Everything from the line with "You are a computer-use agent. Screen" to the final line of the records should be reproduced word for word, with both of those lines kept.

> [Input data]
* * * * *

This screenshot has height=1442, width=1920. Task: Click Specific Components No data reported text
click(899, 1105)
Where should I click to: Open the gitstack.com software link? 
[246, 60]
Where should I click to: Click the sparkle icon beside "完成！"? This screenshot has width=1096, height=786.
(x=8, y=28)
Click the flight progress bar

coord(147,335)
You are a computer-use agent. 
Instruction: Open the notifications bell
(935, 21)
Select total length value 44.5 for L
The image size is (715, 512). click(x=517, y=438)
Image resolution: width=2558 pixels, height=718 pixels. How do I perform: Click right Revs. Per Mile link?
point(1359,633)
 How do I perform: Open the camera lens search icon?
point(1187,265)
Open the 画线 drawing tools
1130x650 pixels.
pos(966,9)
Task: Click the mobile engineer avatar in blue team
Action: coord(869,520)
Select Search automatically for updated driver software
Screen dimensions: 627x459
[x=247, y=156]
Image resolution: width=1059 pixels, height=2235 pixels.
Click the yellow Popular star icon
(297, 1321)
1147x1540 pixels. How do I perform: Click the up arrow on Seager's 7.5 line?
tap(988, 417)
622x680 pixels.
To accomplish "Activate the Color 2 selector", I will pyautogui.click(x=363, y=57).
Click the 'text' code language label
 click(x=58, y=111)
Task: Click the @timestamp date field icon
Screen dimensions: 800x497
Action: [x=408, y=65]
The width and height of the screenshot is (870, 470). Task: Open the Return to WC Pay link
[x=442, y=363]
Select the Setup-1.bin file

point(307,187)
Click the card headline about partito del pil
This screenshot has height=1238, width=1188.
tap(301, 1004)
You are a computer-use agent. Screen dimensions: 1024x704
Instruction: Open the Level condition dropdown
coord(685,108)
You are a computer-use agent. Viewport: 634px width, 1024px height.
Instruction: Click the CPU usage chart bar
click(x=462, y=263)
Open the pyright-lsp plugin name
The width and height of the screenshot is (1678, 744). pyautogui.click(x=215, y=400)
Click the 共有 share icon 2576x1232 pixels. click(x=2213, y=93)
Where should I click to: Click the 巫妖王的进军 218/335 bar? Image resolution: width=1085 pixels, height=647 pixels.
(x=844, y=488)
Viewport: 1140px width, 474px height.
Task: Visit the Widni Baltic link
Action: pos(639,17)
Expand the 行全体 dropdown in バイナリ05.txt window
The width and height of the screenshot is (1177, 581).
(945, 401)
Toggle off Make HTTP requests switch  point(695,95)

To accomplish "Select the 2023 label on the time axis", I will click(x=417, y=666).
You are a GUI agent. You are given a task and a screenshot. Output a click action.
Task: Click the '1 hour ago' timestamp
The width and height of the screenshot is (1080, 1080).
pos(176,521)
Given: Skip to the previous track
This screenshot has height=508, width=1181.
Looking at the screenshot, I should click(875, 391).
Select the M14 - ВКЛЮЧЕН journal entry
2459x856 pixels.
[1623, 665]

* * * * *

> [The completed task]
You are a computer-use agent. Screen dimensions: 1024x704
Instruction: Open the Level condition dropdown
coord(685,108)
You are a computer-use agent. Viewport: 634px width, 1024px height.
Instruction: Click the CPU usage chart bar
click(x=462, y=263)
Open the pyright-lsp plugin name
The width and height of the screenshot is (1678, 744). pyautogui.click(x=215, y=400)
Click the 共有 share icon 2576x1232 pixels. click(x=2213, y=93)
Where should I click to: Click the 巫妖王的进军 218/335 bar? Image resolution: width=1085 pixels, height=647 pixels.
(x=844, y=488)
Viewport: 1140px width, 474px height.
Task: Visit the Widni Baltic link
Action: pos(639,17)
Expand the 行全体 dropdown in バイナリ05.txt window
The width and height of the screenshot is (1177, 581).
(945, 401)
Toggle off Make HTTP requests switch  point(695,95)

To accomplish "Select the 2023 label on the time axis", I will click(x=417, y=666).
You are a GUI agent. You are given a task and a screenshot. Output a click action.
Task: Click the '1 hour ago' timestamp
The width and height of the screenshot is (1080, 1080).
pos(176,521)
Given: Skip to the previous track
This screenshot has height=508, width=1181.
Looking at the screenshot, I should click(875, 391).
Select the M14 - ВКЛЮЧЕН journal entry
2459x856 pixels.
[1623, 665]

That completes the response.